N Taylor, J Pei, C Van Dort, E Brown, and K Solt; Massachusetts General Hospital, Boston, MA Despite years of study, current treatments do not sufficiently treat chronic pain syndromes. Electrical brain stimulation of the periaqueductal gray (PAG) produces profound antinociception, and shows promise in treating these difficult conditions. However, this treatment can also produce intense anxiety which has limited its use. The goal of this study was to better define the complex neural circuitry in the PAG specifically responsible for the analgesic effect and hypothesized that in targeting specific neural circuits we would be able to produce analgesia without anxiety. DREADDs (Designer Receptors Exclusively Activated by Designer Drugs) are G-protein coupled receptors engineered to be selectively activated by the ligand Clozapine N-Oxide (CNO). We targeted DREADDs to dopamine, GABA and glutamate neurons within the ventral lateral PAG (vlPAG) using viral-mediated delivery into different Cre-mice lines. Anesthetized dopamine transporter promoter (DAT-cre) and vesicular glutamate tranporter 2 (Vglut-2-cre) mice received targeted injections of adeno-associated virus carrying excitatory DREADDs (AAV5-hM3Dq), while vesicular GABA transporter (Vgat-ires-cre) mice were injected with an inhibitory DREADDs construct (AAV8-hM4Di). After a 3 week recovery, analgesia was assessed using the Hargreaves method before and after i.p. CNO injection. Viral expression and localization were confirmed using immunohistochemistry upon completion of the study. At baseline, paw withdrawal occurred at 2.7060.27s in DAT-cre mice (n=3), 2.6260.10s in Vgat-cre mice (n=6) and 2.9360.10s in Vglut-2-cre mice (n=6). CNO was injected ip and paw withdrawal times were measured hourly for 6 hours. No statistically significant difference in withdrawal times were seen in GABA targeted animals. Significant analgesia was accompanied with anxiety behaviors in glutamate targeted mice, while dopamine targeted animals showed only an analgesic response. In summary, only activation of dopamine neurons in the vlPAG produced profound analgesia without signs of anxiety. vlPAG dopamine neurons represent a novel target for producing analgesia that may lead to new treatments for pain.

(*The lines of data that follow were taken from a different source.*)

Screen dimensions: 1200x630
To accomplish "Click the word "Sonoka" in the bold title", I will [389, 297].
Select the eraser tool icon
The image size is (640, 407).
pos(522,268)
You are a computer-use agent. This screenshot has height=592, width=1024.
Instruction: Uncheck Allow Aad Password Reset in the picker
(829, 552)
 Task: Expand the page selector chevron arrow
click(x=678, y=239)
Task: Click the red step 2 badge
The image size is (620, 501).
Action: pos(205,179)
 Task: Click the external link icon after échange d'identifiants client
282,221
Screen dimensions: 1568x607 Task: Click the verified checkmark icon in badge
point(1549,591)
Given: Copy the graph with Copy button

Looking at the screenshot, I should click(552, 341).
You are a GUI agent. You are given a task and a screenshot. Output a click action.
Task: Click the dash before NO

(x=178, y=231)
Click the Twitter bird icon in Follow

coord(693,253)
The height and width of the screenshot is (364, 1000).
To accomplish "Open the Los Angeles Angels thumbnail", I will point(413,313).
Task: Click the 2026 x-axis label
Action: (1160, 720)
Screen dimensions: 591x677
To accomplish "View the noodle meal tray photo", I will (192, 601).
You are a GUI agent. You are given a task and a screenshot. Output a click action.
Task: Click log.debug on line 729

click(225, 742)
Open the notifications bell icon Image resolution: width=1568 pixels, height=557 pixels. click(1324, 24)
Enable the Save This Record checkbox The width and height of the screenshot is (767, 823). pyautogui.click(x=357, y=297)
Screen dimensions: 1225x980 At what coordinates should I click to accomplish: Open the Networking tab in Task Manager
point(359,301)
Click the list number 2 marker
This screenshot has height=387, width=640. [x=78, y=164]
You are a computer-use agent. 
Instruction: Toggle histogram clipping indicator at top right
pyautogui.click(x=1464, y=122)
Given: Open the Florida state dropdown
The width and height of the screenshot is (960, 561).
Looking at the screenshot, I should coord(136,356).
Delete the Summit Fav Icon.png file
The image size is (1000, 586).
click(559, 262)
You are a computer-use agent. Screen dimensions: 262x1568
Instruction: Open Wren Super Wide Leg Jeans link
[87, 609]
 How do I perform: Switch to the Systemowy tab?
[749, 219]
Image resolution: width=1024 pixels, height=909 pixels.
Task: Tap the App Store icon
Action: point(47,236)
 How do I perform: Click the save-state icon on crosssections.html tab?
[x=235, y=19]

J Clifford, A Mares, J Hansen, and D Averitt; US Army Institute of Surgical Research, Fort Sam Houston, TX Neuropathic pain is evasive to treat once developed, however evidence suggests that local administration of anesthetics near the time of injury reduces the development of neuropathic pain. As abnormal electrical signaling in the damaged nerve contributes to the initiation and maintenance of neuropathic pain, local administration of anesthetics prior to injury may prevent neuropathic pain. We hypothesized that local preemptive treatment with bupivacaine prior to nerve injury in a rat model of spinal nerve ligation (SNL) would reduce the initiation and/or maintenance of neuropathic pain behaviors. On the day prior to SNL, baseline measures of thermal hyperalgesia, mechanical allodynia and acetone-induced cold alloynia were recorded in male SpragueDawley rats. During surgery immediately prior to ligation, the nerve was perineurally bathed in either bupivacaine (0.4% bupivacaine in 0.2 mL) or sterile saline (0.2 mL) for 30 minutes. The nerve was then ligated, the wound sutured and the rats were allowed to recover for 3 days prior to behavioral testing. A separate group of rats received the same surgical manipulations without ligation (sham controls). All rats were then examined for the development of thermal hyperalgesia, mechanical allodynia, and cold allodynia on 3, 7, 10, 14 and 21 days following surgery. All ligated rats exhibited both mechanical and cold allodynia, but not thermal hyperalgesia, within 3 days post-SNL and lasting for 21 days. No pain behaviors were observed in sham controls. While there was no effect of bupivacaine on mechanical allodynia 3 days post-SNL, mechanical allodynia was significantly diminished by day 7 and similar to sham controls by 2 weeks post-SNL. Bupivacaine significantly attenuated cold allodynia at all time points measured. These data indicate that local treatment with bupivacaine prior to surgical manipulations that are known to cause nerve damage, such as amputation, may protect against the initiation and maintenance of neuropathic pain.